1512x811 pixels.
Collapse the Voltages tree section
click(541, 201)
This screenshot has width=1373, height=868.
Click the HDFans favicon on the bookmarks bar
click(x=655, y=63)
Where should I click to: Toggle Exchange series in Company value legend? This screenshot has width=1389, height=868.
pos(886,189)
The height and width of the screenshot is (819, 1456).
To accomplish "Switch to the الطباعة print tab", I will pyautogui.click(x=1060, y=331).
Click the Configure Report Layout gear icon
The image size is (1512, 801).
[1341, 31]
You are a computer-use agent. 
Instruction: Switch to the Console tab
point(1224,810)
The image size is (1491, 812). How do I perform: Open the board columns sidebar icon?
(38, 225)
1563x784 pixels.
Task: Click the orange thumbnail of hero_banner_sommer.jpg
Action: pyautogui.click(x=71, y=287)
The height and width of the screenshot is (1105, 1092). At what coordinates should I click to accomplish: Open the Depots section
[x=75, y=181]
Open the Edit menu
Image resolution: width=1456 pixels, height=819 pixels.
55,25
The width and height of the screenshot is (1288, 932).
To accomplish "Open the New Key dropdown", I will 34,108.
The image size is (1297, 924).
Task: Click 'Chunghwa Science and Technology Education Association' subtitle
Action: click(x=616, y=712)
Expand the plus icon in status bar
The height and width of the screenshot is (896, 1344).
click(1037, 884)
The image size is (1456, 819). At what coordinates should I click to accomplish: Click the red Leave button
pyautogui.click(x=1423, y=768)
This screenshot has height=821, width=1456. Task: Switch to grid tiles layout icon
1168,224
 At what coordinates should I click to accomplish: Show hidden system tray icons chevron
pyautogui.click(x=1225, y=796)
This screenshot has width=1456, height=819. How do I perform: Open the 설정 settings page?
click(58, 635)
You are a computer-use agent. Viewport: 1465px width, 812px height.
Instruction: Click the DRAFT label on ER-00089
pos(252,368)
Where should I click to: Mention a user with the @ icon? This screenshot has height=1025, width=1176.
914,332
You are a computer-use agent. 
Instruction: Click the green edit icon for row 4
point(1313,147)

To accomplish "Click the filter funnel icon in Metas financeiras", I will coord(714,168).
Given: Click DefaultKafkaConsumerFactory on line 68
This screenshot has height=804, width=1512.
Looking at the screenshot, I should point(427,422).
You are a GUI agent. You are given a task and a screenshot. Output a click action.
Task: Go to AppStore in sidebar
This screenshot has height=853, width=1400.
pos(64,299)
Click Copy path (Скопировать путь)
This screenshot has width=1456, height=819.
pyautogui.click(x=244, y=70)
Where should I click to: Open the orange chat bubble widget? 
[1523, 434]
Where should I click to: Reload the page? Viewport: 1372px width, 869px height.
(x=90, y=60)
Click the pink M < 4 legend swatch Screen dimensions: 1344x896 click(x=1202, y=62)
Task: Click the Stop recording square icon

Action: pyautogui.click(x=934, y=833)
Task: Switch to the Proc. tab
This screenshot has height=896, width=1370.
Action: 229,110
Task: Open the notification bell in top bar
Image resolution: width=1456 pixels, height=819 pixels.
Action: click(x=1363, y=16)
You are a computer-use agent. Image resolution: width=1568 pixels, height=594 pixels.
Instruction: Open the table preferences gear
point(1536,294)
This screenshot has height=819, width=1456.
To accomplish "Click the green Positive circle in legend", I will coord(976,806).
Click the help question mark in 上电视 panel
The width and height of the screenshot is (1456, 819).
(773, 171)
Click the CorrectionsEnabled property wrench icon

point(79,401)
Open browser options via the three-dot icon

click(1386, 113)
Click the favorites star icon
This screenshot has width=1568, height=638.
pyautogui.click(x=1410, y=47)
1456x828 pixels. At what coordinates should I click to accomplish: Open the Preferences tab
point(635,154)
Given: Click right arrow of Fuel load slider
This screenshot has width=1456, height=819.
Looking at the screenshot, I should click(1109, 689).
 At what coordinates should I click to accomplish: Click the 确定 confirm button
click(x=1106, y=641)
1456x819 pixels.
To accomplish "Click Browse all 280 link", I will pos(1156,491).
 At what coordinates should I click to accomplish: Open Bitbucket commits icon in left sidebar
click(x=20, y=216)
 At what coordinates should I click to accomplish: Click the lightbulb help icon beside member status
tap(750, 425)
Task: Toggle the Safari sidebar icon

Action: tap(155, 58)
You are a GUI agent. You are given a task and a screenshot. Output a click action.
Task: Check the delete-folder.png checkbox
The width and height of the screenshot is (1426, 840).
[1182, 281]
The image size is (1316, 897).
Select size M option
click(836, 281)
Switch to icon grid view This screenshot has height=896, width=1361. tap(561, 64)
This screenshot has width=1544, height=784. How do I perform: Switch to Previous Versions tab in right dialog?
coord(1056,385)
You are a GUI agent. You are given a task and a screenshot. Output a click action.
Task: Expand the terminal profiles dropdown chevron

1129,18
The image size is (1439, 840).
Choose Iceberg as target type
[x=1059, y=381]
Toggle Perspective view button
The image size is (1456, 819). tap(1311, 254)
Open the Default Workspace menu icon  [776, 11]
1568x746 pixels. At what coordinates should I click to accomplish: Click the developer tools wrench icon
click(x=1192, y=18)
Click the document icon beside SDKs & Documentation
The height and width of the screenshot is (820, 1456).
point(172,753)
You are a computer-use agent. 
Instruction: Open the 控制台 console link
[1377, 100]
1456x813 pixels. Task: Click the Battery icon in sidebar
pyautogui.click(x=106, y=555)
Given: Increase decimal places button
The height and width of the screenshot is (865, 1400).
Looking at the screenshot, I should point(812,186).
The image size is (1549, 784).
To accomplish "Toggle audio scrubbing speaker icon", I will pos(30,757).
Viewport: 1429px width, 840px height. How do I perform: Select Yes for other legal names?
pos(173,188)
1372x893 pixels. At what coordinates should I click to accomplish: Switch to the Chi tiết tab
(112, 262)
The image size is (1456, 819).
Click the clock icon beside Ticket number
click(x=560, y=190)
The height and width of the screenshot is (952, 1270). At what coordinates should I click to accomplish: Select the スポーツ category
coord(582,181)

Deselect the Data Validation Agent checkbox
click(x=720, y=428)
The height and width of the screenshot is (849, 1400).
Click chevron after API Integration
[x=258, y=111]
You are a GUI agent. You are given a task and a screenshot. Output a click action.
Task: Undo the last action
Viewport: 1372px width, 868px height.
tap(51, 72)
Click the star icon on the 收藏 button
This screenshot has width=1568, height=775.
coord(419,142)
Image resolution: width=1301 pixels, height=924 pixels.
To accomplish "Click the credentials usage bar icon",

**Exercise brief**
Each line of the records above should be copied exactly.

**Your response**
1512x811 pixels.
Collapse the Voltages tree section
click(541, 201)
This screenshot has width=1373, height=868.
Click the HDFans favicon on the bookmarks bar
click(x=655, y=63)
Where should I click to: Toggle Exchange series in Company value legend? This screenshot has width=1389, height=868.
pos(886,189)
The height and width of the screenshot is (819, 1456).
To accomplish "Switch to the الطباعة print tab", I will pyautogui.click(x=1060, y=331).
Click the Configure Report Layout gear icon
The image size is (1512, 801).
[1341, 31]
You are a computer-use agent. 
Instruction: Switch to the Console tab
point(1224,810)
The image size is (1491, 812). How do I perform: Open the board columns sidebar icon?
(38, 225)
1563x784 pixels.
Task: Click the orange thumbnail of hero_banner_sommer.jpg
Action: pyautogui.click(x=71, y=287)
The height and width of the screenshot is (1105, 1092). At what coordinates should I click to accomplish: Open the Depots section
[x=75, y=181]
Open the Edit menu
Image resolution: width=1456 pixels, height=819 pixels.
55,25
The width and height of the screenshot is (1288, 932).
To accomplish "Open the New Key dropdown", I will 34,108.
The image size is (1297, 924).
Task: Click 'Chunghwa Science and Technology Education Association' subtitle
Action: click(x=616, y=712)
Expand the plus icon in status bar
The height and width of the screenshot is (896, 1344).
click(1037, 884)
The image size is (1456, 819). At what coordinates should I click to accomplish: Click the red Leave button
pyautogui.click(x=1423, y=768)
This screenshot has height=821, width=1456. Task: Switch to grid tiles layout icon
1168,224
 At what coordinates should I click to accomplish: Show hidden system tray icons chevron
pyautogui.click(x=1225, y=796)
This screenshot has width=1456, height=819. How do I perform: Open the 설정 settings page?
click(58, 635)
You are a computer-use agent. Viewport: 1465px width, 812px height.
Instruction: Click the DRAFT label on ER-00089
pos(252,368)
Where should I click to: Mention a user with the @ icon? This screenshot has height=1025, width=1176.
914,332
You are a computer-use agent. 
Instruction: Click the green edit icon for row 4
point(1313,147)

To accomplish "Click the filter funnel icon in Metas financeiras", I will coord(714,168).
Given: Click DefaultKafkaConsumerFactory on line 68
This screenshot has height=804, width=1512.
Looking at the screenshot, I should point(427,422).
You are a GUI agent. You are given a task and a screenshot. Output a click action.
Task: Go to AppStore in sidebar
This screenshot has height=853, width=1400.
pos(64,299)
Click Copy path (Скопировать путь)
This screenshot has width=1456, height=819.
pyautogui.click(x=244, y=70)
Where should I click to: Open the orange chat bubble widget? 
[1523, 434]
Where should I click to: Reload the page? Viewport: 1372px width, 869px height.
(x=90, y=60)
Click the pink M < 4 legend swatch Screen dimensions: 1344x896 click(x=1202, y=62)
Task: Click the Stop recording square icon

Action: pyautogui.click(x=934, y=833)
Task: Switch to the Proc. tab
This screenshot has height=896, width=1370.
Action: 229,110
Task: Open the notification bell in top bar
Image resolution: width=1456 pixels, height=819 pixels.
Action: click(x=1363, y=16)
You are a computer-use agent. Image resolution: width=1568 pixels, height=594 pixels.
Instruction: Open the table preferences gear
point(1536,294)
This screenshot has height=819, width=1456.
To accomplish "Click the green Positive circle in legend", I will coord(976,806).
Click the help question mark in 上电视 panel
The width and height of the screenshot is (1456, 819).
(773, 171)
Click the CorrectionsEnabled property wrench icon

point(79,401)
Open browser options via the three-dot icon

click(1386, 113)
Click the favorites star icon
This screenshot has width=1568, height=638.
pyautogui.click(x=1410, y=47)
1456x828 pixels. At what coordinates should I click to accomplish: Open the Preferences tab
point(635,154)
Given: Click right arrow of Fuel load slider
This screenshot has width=1456, height=819.
Looking at the screenshot, I should click(1109, 689).
 At what coordinates should I click to accomplish: Click the 确定 confirm button
click(x=1106, y=641)
1456x819 pixels.
To accomplish "Click Browse all 280 link", I will pos(1156,491).
 At what coordinates should I click to accomplish: Open Bitbucket commits icon in left sidebar
click(x=20, y=216)
 At what coordinates should I click to accomplish: Click the lightbulb help icon beside member status
tap(750, 425)
Task: Toggle the Safari sidebar icon

Action: tap(155, 58)
You are a GUI agent. You are given a task and a screenshot. Output a click action.
Task: Check the delete-folder.png checkbox
The width and height of the screenshot is (1426, 840).
[1182, 281]
The image size is (1316, 897).
Select size M option
click(836, 281)
Switch to icon grid view This screenshot has height=896, width=1361. tap(561, 64)
This screenshot has width=1544, height=784. How do I perform: Switch to Previous Versions tab in right dialog?
coord(1056,385)
You are a GUI agent. You are given a task and a screenshot. Output a click action.
Task: Expand the terminal profiles dropdown chevron

1129,18
The image size is (1439, 840).
Choose Iceberg as target type
[x=1059, y=381]
Toggle Perspective view button
The image size is (1456, 819). tap(1311, 254)
Open the Default Workspace menu icon  [776, 11]
1568x746 pixels. At what coordinates should I click to accomplish: Click the developer tools wrench icon
click(x=1192, y=18)
Click the document icon beside SDKs & Documentation
The height and width of the screenshot is (820, 1456).
point(172,753)
You are a computer-use agent. 
Instruction: Open the 控制台 console link
[1377, 100]
1456x813 pixels. Task: Click the Battery icon in sidebar
pyautogui.click(x=106, y=555)
Given: Increase decimal places button
The height and width of the screenshot is (865, 1400).
Looking at the screenshot, I should point(812,186).
The image size is (1549, 784).
To accomplish "Toggle audio scrubbing speaker icon", I will pos(30,757).
Viewport: 1429px width, 840px height. How do I perform: Select Yes for other legal names?
pos(173,188)
1372x893 pixels. At what coordinates should I click to accomplish: Switch to the Chi tiết tab
(112, 262)
The image size is (1456, 819).
Click the clock icon beside Ticket number
click(x=560, y=190)
The height and width of the screenshot is (952, 1270). At what coordinates should I click to accomplish: Select the スポーツ category
coord(582,181)

Deselect the Data Validation Agent checkbox
click(x=720, y=428)
The height and width of the screenshot is (849, 1400).
Click chevron after API Integration
[x=258, y=111]
You are a GUI agent. You are given a task and a screenshot. Output a click action.
Task: Undo the last action
Viewport: 1372px width, 868px height.
tap(51, 72)
Click the star icon on the 收藏 button
This screenshot has width=1568, height=775.
coord(419,142)
Image resolution: width=1301 pixels, height=924 pixels.
To accomplish "Click the credentials usage bar icon",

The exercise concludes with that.